To put that in perspective, that’s the equivalent of just under 7% of the world’s population.
So, what have Big Zuckerberg and his Facebook minions allowed nefarious actors to pilfer? Well, pretty much every piece of personal data that users list on their accounts, including full names, phone numbers, locations, birthdates, relationship statuses, employers, and email addresses.
Right now, all that personal info is just sitting out there online. Anyone with basic internet search skills can find it and access it for free. It’s a bonanza for scammers and identity thieves.
So, in view of this massive data breach, I thought I’d share with you how you can find out if you’ve been affected, what scams to look out for, and offer some of my best practices on keeping your data safe online.

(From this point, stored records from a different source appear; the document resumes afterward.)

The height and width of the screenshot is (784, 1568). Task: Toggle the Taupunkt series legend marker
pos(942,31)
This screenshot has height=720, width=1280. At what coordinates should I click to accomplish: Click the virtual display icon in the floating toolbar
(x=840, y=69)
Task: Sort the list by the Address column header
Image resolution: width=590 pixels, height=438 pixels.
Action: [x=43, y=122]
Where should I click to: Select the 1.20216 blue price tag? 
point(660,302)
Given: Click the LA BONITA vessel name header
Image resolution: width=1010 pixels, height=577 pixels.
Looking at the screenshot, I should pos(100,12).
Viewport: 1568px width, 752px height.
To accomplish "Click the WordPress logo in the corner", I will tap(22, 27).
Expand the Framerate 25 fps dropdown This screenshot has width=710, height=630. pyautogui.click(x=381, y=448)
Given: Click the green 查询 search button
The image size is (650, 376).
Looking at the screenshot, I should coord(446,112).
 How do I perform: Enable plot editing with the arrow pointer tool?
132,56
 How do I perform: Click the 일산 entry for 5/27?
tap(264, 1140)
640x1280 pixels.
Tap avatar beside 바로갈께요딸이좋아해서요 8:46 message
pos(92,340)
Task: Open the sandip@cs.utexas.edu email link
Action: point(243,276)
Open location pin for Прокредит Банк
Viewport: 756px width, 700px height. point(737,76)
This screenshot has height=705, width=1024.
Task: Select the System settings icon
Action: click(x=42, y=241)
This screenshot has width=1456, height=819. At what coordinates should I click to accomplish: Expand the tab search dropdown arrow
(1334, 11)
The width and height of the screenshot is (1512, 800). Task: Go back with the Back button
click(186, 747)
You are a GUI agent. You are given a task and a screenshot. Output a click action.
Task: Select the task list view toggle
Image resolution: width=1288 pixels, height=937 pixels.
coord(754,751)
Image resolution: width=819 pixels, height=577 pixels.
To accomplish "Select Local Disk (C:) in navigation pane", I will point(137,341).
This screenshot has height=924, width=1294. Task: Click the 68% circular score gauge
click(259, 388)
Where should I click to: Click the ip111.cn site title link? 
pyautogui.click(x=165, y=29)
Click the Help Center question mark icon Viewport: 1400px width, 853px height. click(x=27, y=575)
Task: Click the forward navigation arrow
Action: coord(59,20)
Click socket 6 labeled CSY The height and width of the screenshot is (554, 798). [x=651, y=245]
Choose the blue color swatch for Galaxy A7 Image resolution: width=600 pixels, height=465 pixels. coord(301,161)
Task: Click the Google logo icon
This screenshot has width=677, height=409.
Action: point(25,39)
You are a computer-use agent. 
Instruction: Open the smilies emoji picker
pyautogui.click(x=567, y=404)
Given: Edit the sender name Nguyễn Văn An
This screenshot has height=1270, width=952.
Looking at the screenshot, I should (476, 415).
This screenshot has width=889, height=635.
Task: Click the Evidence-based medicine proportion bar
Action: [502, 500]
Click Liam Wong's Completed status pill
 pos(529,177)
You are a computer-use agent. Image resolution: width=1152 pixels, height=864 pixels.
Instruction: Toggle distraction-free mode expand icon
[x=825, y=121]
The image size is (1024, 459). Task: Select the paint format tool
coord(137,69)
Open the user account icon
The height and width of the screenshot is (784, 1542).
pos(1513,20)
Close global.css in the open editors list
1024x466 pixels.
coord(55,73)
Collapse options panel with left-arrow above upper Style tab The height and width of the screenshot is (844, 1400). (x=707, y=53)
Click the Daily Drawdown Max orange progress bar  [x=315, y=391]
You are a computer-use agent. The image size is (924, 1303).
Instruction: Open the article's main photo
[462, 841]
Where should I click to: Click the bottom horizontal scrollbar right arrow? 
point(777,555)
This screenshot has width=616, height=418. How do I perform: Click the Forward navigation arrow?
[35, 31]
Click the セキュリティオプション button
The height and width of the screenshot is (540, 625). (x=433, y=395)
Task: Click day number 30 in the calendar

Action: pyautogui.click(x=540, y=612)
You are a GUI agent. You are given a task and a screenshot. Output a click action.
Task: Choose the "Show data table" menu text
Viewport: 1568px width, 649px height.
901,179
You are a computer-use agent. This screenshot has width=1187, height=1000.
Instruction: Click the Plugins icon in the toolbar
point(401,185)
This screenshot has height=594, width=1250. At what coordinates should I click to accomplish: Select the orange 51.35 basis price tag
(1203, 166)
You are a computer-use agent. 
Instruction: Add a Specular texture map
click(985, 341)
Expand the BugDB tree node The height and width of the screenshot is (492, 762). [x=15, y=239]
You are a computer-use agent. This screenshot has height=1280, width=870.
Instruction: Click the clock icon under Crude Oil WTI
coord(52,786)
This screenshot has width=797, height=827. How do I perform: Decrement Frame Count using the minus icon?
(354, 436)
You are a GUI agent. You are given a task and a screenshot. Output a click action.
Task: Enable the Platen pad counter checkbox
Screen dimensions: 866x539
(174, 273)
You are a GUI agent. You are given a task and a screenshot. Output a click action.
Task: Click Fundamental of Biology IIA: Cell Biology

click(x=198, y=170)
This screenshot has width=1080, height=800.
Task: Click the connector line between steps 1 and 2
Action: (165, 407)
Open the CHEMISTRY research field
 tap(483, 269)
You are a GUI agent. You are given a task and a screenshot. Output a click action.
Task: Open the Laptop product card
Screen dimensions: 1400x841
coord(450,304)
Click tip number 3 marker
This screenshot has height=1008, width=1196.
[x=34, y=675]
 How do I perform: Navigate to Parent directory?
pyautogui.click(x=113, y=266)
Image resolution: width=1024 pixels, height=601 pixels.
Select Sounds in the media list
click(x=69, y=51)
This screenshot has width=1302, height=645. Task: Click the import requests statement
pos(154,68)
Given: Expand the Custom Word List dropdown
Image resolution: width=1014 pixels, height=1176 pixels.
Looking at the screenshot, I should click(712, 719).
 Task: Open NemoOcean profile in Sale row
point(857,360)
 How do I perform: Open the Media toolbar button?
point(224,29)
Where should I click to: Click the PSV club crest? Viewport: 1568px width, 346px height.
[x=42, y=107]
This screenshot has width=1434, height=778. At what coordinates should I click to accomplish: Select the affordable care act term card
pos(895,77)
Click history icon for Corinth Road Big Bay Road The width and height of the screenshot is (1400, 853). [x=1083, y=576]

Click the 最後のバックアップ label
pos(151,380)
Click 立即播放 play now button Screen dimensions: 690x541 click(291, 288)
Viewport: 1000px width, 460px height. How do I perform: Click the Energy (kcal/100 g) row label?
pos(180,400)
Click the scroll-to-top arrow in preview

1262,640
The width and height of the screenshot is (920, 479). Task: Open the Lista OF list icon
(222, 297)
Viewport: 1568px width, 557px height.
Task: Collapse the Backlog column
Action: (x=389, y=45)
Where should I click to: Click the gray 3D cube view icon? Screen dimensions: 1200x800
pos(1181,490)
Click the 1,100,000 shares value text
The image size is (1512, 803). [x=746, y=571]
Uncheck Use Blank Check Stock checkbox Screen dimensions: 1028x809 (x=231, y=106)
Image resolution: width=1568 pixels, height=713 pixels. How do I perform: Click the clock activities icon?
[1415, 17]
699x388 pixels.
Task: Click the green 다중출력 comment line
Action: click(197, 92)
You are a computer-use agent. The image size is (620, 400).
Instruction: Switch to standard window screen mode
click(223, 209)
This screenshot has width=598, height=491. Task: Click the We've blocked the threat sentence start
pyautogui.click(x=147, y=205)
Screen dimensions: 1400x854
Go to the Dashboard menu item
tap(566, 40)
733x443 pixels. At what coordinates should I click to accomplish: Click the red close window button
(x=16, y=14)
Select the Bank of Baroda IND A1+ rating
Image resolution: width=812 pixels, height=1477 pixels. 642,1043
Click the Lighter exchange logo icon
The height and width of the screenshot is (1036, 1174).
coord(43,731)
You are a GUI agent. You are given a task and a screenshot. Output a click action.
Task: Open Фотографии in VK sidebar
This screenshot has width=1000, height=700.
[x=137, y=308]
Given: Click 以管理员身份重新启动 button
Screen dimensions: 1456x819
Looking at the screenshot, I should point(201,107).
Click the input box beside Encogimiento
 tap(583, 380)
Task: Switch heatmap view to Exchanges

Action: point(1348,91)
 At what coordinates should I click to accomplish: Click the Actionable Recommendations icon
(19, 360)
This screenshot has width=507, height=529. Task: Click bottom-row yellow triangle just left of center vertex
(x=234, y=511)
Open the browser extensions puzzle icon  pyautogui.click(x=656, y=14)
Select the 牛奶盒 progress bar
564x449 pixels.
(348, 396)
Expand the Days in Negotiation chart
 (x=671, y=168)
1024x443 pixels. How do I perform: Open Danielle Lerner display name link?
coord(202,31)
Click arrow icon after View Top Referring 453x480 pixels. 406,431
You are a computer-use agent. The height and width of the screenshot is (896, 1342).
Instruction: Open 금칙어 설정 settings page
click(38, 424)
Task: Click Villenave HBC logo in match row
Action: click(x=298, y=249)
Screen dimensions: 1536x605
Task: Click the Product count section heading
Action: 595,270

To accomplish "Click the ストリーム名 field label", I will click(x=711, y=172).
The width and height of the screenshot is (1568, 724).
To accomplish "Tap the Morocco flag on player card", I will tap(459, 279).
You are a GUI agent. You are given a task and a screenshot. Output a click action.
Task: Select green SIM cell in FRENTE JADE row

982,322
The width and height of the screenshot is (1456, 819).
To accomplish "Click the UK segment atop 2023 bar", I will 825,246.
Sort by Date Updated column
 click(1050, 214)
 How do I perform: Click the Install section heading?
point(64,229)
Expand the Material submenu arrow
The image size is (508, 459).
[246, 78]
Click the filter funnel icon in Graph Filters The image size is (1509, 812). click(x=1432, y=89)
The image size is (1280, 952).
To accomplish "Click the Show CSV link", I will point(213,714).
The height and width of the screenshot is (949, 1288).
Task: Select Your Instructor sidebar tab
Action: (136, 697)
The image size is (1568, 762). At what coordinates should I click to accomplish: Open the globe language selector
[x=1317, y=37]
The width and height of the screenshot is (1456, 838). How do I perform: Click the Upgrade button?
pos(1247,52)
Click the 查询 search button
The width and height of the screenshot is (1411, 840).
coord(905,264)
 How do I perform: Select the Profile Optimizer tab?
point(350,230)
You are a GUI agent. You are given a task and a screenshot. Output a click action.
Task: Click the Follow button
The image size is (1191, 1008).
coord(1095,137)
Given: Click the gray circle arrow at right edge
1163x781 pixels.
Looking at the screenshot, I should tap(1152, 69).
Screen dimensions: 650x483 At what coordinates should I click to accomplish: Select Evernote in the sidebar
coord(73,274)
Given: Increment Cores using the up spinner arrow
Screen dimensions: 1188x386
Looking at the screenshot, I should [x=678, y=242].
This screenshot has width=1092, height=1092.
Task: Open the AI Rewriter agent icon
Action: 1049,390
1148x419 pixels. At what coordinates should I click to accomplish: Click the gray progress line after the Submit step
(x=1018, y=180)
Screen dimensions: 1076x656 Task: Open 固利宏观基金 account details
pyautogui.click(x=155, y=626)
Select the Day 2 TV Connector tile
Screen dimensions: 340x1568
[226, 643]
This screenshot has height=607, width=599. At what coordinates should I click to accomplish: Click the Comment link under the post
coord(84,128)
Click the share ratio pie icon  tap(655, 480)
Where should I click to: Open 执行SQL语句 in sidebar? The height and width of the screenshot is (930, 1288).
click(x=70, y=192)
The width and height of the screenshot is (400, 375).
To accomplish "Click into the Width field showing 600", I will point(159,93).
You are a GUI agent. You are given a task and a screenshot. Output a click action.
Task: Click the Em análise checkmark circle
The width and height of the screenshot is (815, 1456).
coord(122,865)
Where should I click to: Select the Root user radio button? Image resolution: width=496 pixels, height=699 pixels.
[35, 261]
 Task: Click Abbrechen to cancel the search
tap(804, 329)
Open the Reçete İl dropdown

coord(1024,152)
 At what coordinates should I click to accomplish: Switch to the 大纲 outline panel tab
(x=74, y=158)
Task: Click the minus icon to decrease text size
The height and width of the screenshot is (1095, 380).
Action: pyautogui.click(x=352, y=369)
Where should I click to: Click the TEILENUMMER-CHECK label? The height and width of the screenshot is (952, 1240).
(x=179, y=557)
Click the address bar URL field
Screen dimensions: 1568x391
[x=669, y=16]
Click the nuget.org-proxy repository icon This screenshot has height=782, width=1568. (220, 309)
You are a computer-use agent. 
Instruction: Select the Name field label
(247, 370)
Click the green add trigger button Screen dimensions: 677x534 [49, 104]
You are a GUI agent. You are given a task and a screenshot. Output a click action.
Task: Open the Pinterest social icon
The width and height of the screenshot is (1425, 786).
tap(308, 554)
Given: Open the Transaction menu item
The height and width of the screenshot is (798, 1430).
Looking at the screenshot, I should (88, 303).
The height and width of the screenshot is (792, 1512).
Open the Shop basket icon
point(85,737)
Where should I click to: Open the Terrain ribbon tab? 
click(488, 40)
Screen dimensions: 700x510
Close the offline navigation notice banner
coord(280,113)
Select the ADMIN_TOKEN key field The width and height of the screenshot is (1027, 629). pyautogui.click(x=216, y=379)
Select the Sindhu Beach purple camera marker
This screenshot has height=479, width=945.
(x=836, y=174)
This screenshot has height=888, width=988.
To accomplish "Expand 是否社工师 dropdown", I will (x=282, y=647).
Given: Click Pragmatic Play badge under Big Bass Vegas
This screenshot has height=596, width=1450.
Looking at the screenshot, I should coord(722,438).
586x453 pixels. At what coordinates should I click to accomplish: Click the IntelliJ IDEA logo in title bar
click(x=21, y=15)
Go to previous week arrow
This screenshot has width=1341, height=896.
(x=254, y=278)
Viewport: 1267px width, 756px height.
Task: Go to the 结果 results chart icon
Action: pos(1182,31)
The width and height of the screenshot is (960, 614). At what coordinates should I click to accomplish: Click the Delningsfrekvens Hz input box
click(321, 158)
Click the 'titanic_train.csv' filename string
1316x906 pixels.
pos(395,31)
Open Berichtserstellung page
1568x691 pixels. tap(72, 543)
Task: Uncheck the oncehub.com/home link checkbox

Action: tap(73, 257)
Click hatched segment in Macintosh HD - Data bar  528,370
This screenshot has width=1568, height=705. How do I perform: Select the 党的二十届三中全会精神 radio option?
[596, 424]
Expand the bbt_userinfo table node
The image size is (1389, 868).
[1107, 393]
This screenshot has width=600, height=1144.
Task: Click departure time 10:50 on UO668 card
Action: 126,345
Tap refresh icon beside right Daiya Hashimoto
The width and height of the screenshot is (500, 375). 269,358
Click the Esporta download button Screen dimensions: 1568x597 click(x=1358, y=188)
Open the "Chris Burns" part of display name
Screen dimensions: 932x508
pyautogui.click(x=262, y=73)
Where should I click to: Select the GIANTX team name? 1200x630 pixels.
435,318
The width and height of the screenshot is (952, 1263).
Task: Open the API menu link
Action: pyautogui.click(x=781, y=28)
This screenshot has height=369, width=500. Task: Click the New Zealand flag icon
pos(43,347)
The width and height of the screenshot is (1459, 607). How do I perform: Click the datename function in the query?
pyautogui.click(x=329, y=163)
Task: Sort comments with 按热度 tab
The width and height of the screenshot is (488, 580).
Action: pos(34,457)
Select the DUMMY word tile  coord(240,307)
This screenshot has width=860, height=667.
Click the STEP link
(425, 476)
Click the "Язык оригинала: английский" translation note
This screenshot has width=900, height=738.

First, though, a few words on Facebook…
Now, if you’re a regular reader of my columns, you’ll know I’m a tech guy. I love trying out new gadgets and reading white papers on new innovations, particularly in the cryptocurrency space. I’ve even built crypto-mining rigs on several occasions. (I plan to share a video of my latest build with you next week.) So, I’m by no means immune to the appeal of social media. I’m a big TikTok user, for instance. But Facebook…well, I have an account, but truth be told I despise the company. It’s evil dressed in corporate clothing.
To me, Facebook represents much of what’s wrong with Corporate America nowadays—arrogance, profits over people, and only giving a damn about the company’s wants instead of the consumers’ needs. Whatever innovation the company originally brought to the table is now long outdated. Today, it prospers largely by hovering up more dynamic competitors before they have an opportunity to challenge its dominance.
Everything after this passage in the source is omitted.